# PROBLEM REQUIREMENTS
Look for "Viewport: 1059px width, 769px height." in the records below, then copy that line and every line after it, exactly and with nothing added.

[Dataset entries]
===

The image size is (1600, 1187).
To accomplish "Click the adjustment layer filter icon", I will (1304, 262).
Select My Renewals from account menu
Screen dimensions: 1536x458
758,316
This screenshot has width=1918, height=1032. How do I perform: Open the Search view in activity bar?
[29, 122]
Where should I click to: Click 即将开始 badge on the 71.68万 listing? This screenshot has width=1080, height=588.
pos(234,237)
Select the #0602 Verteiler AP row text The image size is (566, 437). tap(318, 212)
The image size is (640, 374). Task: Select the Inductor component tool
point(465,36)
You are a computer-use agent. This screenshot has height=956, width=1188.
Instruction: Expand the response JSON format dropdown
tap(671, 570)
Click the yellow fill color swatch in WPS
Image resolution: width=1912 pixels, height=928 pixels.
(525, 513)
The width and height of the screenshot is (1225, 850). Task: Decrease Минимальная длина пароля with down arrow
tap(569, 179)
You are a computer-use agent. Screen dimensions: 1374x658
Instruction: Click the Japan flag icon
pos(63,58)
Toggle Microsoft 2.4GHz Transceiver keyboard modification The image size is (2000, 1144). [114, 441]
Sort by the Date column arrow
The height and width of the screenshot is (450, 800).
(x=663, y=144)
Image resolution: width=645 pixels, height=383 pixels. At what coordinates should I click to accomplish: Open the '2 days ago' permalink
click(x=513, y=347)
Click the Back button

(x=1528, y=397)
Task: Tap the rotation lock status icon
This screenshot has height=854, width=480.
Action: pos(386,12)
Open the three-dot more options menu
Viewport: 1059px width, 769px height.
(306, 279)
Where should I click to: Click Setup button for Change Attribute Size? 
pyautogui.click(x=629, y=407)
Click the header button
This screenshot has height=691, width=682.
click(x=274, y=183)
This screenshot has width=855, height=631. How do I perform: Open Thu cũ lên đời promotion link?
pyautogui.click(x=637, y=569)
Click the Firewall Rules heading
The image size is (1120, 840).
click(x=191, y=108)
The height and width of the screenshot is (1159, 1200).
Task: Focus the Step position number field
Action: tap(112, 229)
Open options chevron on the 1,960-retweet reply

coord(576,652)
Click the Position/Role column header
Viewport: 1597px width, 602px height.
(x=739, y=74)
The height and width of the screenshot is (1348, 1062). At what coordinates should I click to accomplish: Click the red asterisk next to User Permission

===

# PROBLEM SOLUTION
Viewport: 1059px width, 769px height.
(306, 279)
Where should I click to: Click Setup button for Change Attribute Size? 
pyautogui.click(x=629, y=407)
Click the header button
This screenshot has height=691, width=682.
click(x=274, y=183)
This screenshot has width=855, height=631. How do I perform: Open Thu cũ lên đời promotion link?
pyautogui.click(x=637, y=569)
Click the Firewall Rules heading
The image size is (1120, 840).
click(x=191, y=108)
The height and width of the screenshot is (1159, 1200).
Task: Focus the Step position number field
Action: tap(112, 229)
Open options chevron on the 1,960-retweet reply

coord(576,652)
Click the Position/Role column header
Viewport: 1597px width, 602px height.
(x=739, y=74)
The height and width of the screenshot is (1348, 1062). At what coordinates should I click to accomplish: Click the red asterisk next to User Permission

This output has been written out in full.